» What is required
Below are the entries. Set down exactly the line containing "Where should I" and each line after it.

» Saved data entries
+++
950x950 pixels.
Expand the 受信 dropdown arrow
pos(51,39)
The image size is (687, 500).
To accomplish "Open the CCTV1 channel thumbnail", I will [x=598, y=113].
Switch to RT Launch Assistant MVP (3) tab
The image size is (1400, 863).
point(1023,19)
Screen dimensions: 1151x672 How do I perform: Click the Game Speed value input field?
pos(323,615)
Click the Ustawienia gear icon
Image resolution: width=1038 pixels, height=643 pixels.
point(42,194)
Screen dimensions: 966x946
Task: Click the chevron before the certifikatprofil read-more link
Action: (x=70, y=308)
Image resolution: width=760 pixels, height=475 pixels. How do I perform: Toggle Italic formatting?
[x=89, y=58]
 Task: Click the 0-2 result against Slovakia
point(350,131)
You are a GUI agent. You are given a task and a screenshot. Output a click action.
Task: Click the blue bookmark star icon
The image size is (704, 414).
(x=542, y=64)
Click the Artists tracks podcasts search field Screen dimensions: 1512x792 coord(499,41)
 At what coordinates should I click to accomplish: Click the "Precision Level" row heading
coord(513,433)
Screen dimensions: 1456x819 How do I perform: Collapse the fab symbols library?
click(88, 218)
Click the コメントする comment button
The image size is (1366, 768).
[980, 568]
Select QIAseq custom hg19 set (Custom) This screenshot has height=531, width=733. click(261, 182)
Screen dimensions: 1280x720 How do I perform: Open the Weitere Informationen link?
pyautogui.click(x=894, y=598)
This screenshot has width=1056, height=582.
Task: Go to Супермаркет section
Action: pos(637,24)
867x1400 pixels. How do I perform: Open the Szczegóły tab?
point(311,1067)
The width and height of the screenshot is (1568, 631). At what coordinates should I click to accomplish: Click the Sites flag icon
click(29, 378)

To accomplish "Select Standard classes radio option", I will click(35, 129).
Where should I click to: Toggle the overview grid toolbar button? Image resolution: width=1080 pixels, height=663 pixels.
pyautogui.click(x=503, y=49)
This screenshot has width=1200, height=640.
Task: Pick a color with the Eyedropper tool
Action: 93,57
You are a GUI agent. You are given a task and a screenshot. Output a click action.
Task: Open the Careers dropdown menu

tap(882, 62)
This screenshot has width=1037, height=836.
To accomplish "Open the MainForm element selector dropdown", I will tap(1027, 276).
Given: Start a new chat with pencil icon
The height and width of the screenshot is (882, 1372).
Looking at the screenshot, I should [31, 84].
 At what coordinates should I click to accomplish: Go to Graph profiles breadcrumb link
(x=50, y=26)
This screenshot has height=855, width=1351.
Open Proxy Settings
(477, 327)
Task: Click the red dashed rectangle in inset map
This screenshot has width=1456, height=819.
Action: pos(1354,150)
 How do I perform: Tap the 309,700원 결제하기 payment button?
+++
» Exercise output
Where should I click to: Toggle the overview grid toolbar button? Image resolution: width=1080 pixels, height=663 pixels.
pyautogui.click(x=503, y=49)
This screenshot has width=1200, height=640.
Task: Pick a color with the Eyedropper tool
Action: 93,57
You are a GUI agent. You are given a task and a screenshot. Output a click action.
Task: Open the Careers dropdown menu

tap(882, 62)
This screenshot has width=1037, height=836.
To accomplish "Open the MainForm element selector dropdown", I will tap(1027, 276).
Given: Start a new chat with pencil icon
The height and width of the screenshot is (882, 1372).
Looking at the screenshot, I should [31, 84].
 At what coordinates should I click to accomplish: Go to Graph profiles breadcrumb link
(x=50, y=26)
This screenshot has height=855, width=1351.
Open Proxy Settings
(477, 327)
Task: Click the red dashed rectangle in inset map
This screenshot has width=1456, height=819.
Action: pos(1354,150)
 How do I perform: Tap the 309,700원 결제하기 payment button?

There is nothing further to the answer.